Identification of squalene (m/z 411; [M+H]⁺) in aqueous tear samples (T3) in an MS/MS experiment. (A) Fragmentation of authentic squalene. (B) Fragmentation of ion m/z 411 detected in sample T3. Ion 393 is a signal of an unknown isobaric compound in the lipid mixture.
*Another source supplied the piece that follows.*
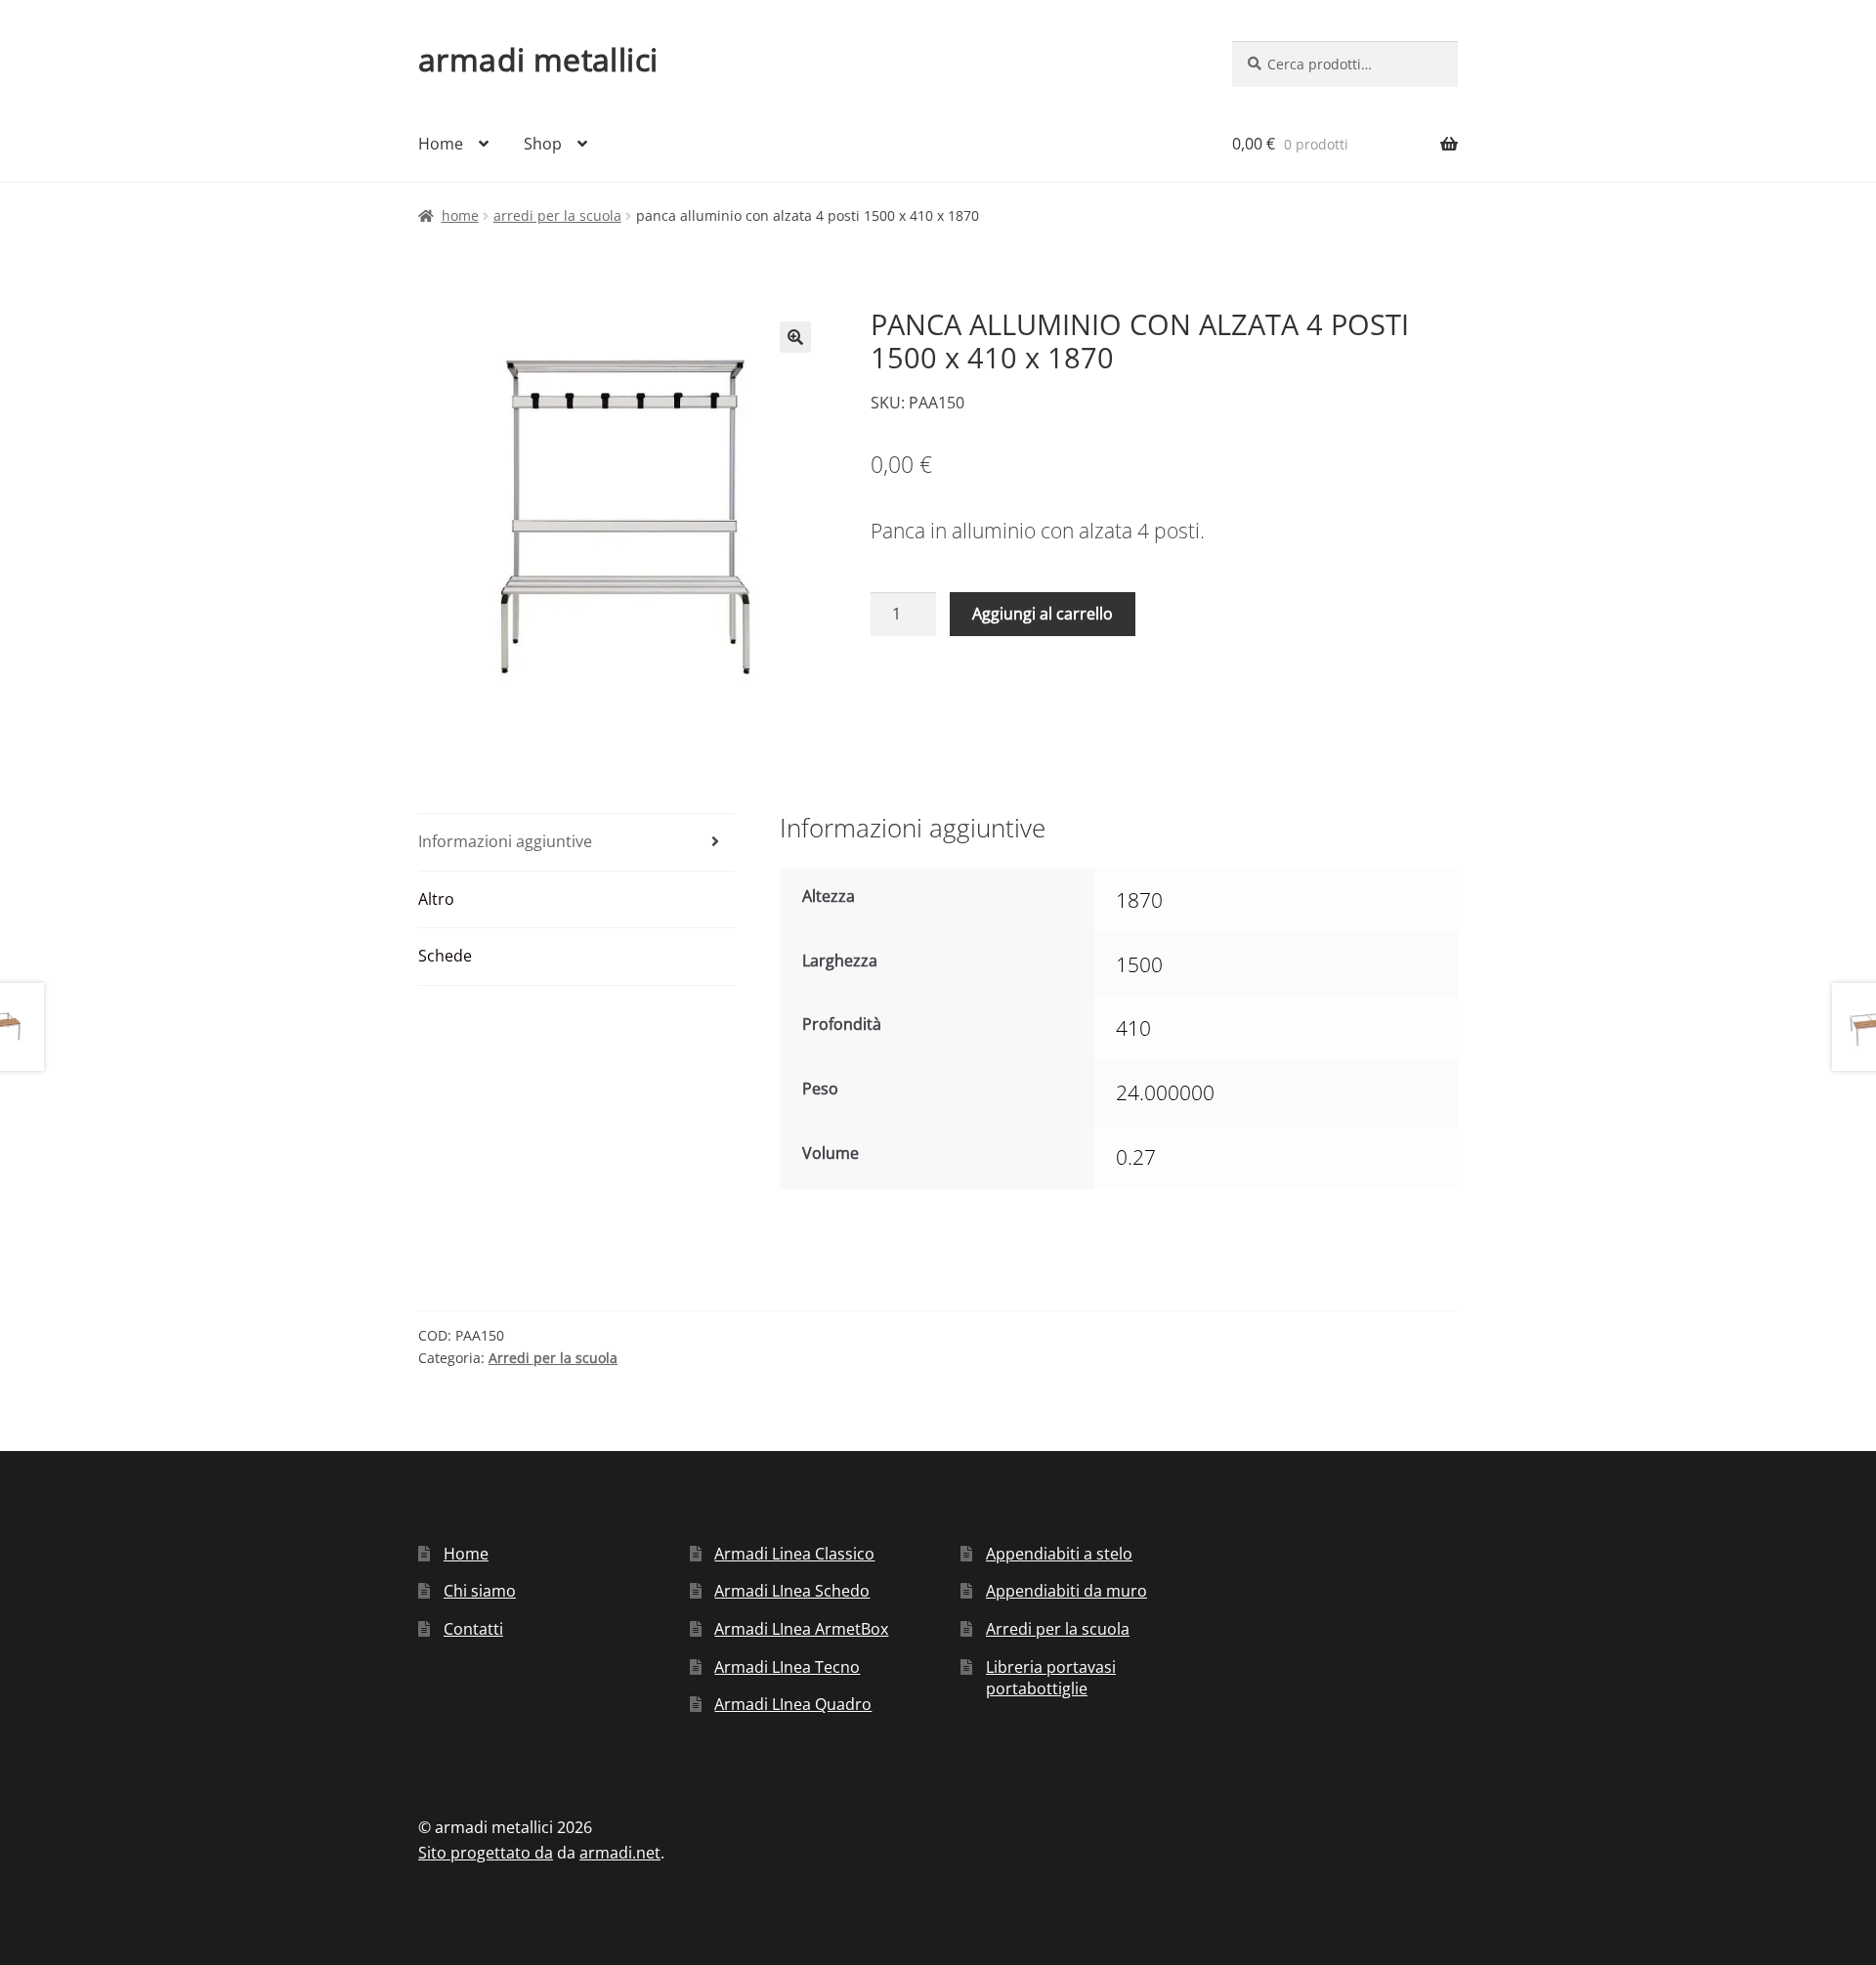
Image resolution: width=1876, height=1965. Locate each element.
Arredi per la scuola (557, 215)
Positiveion mode; solvent HPA; MS/MS fragmentation at relative energy of 38 V.

Figure 14

Selective suppression of wax ester signals in samples T1 and T3 to differentiate those from other components of lipid mixtures. (A) Mass spectrum of the nonpolar (WE, Chl-E, TAG) fraction of sample T1 recorded in an HPLC experiment (no source fragmentation engaged). (B) Mass spectrum of the nonpolar fraction of sample T1 recorded in an HPLC experiment (source fragmentation energy, 50 V). (C) Mass spectrum of the nonpolar fraction of sample T3 recorded in an HPLC experiment (no source fragmentation engaged). (D) Mass spectrum of the nonpolar fraction of sample T3 recorded in an HPLC experiment (source fragmentation energy, 50 V). Note that the WE signals (577–675) visible in MGs (A) were suppressed by engaging source fragmentation (B). A similar observation was made for WE in sample T3 (C, D).